PKK ve İmralı cenahından kendilerine rahat siyaset yapabilecekleri elverişli bir ortam temini çabaları sürüyor. Diğer yandan komisyonun Meclise sunacağı raporla ilgili partilerin önerilerini içerecek rapor için hazırlıkları başladı. AK Parti’nin çözüm konusunda radikal bir adıma hazırlandığı duyuluyor. Parti adına sürece ilişkin çalışmaları yürüten temsilcilerin komisyona sunacakları önerinin esasları basına yansıdı; bu görüştekilere göre PKK kendini feshederek hukuki varlığına son verdiyse ve durum Devletin ilgili organları tarafından onaylanıyorsa artık terör örgütü olarak nitelendirilemez. PKK böylelikle bir terör örgütü olmayınca mensupları da terörist sayılmayacak. Bu suçlamayla ceza alanlar serbest kalacaklar, açılan davalar da düşecek. Böylelikle örgüt ve mensupları ibra edilince beş bin civarında oldukları tahmin edilen KCK ve PKK’lı, toplumsal ve siyasi hayata serbestçe katılma imkânını bulacaklar.

Haberi şaşkınlıkla ve tatsız bir şaka olması umuduyla okudum. Ama şimdiye kadar maalesef yalanlama duymadım. Besi Hozat ve yoldaşlarının tasavvur ettikleri ortam çözüm adına gerçekleştirilmek istenir mi? Temel hukuk, ceza ve infaz kurallarıyla bağdaşması mümkün olmayan bu tuhaf yorumu Meclis’te belli bir sayının üzerinde destekleyenler bulunur mu? Daha dün denecek zamanda, 2015-2016 yıllarında Güneydoğu’da ondan fazla il ve ilçede Suriye’dekine benzer “özerk bölgeler” kurmak amacıyla ayaklanmaya yeltenenler kimlerdi, hangi örgüttü?
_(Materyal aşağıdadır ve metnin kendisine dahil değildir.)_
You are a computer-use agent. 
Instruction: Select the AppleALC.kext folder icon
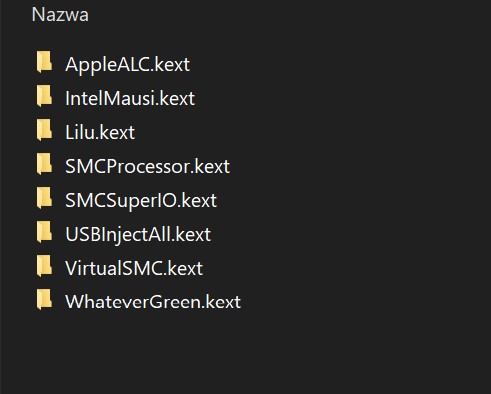pos(44,62)
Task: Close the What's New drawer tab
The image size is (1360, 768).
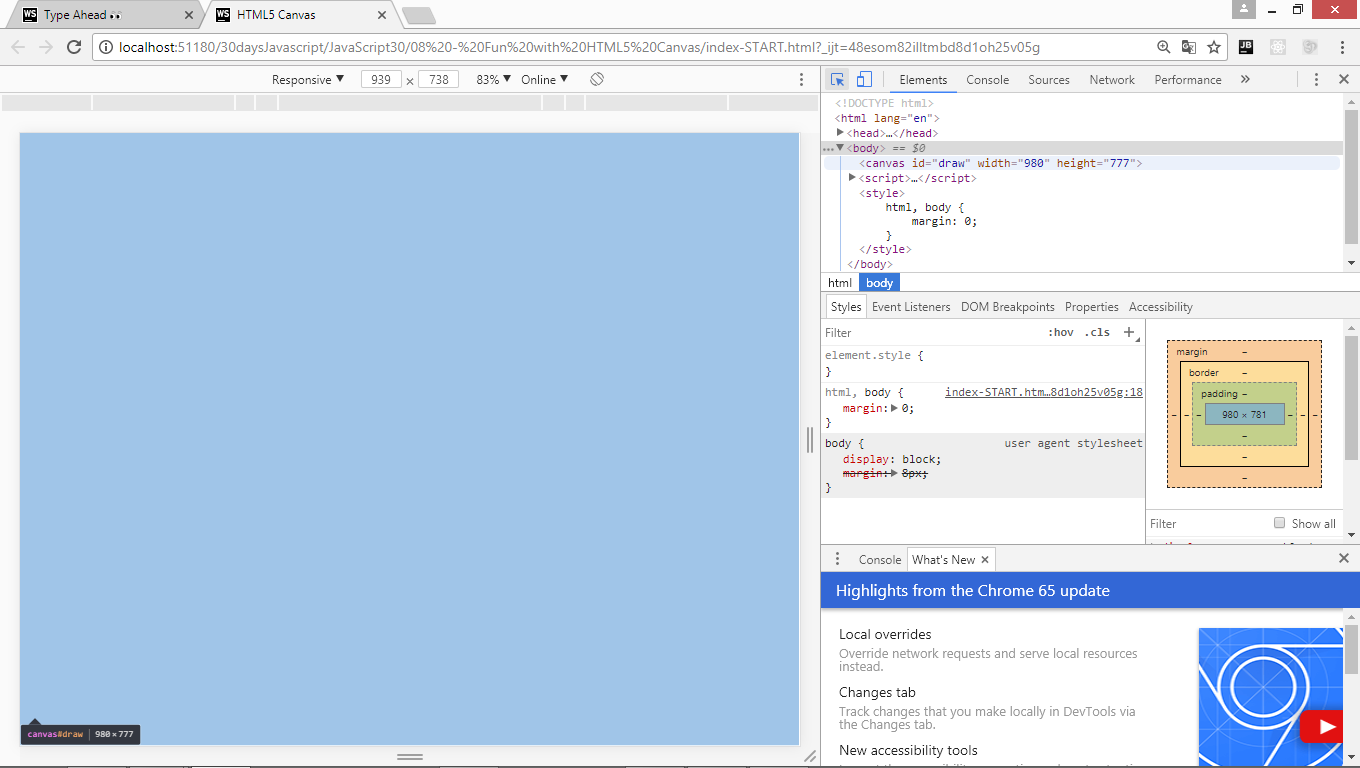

Bir yıla yakın süren çatışmalarda 400’den fazla şehit verdik, ama terör örgütünü tam anlamıyla ezdik, pişman ettik. Bu girişimi yapanlardan bir kısmı teslim oldu, yargılandılar cezaevine konuldular. Şimdi bunlara “siz aslında terörist değilmişsiniz, haydi çıkın serbestçe yaşayın” mı denilecek, haydi canım sende.

Silahlı mücadeleden hukuki ve insani nedenlerle değil mecburiyetten vaz geçiyorlar. Çözüme, terörsüz Türkiye’ye elbette evet diyoruz. Fakat bunun diyeti millî devletten ve kuruluş ilkesinden taviz olmamalı. Kürtçülüğü silah kullanarak başaramayınca siyasi kanallardan yapmaya yöneliyorlar. Hayret duygumu son dönemlerde yitirmiş olduğumdan bu kadar da olmaz diyemiyorum. Çok bilinen şarkının bir cümlesine takılıp kalıyorum… “...titrerim baktıkça istikbalime” Asla korkudan değil, ama ülkemin geleceği açısından çok endişeliyim.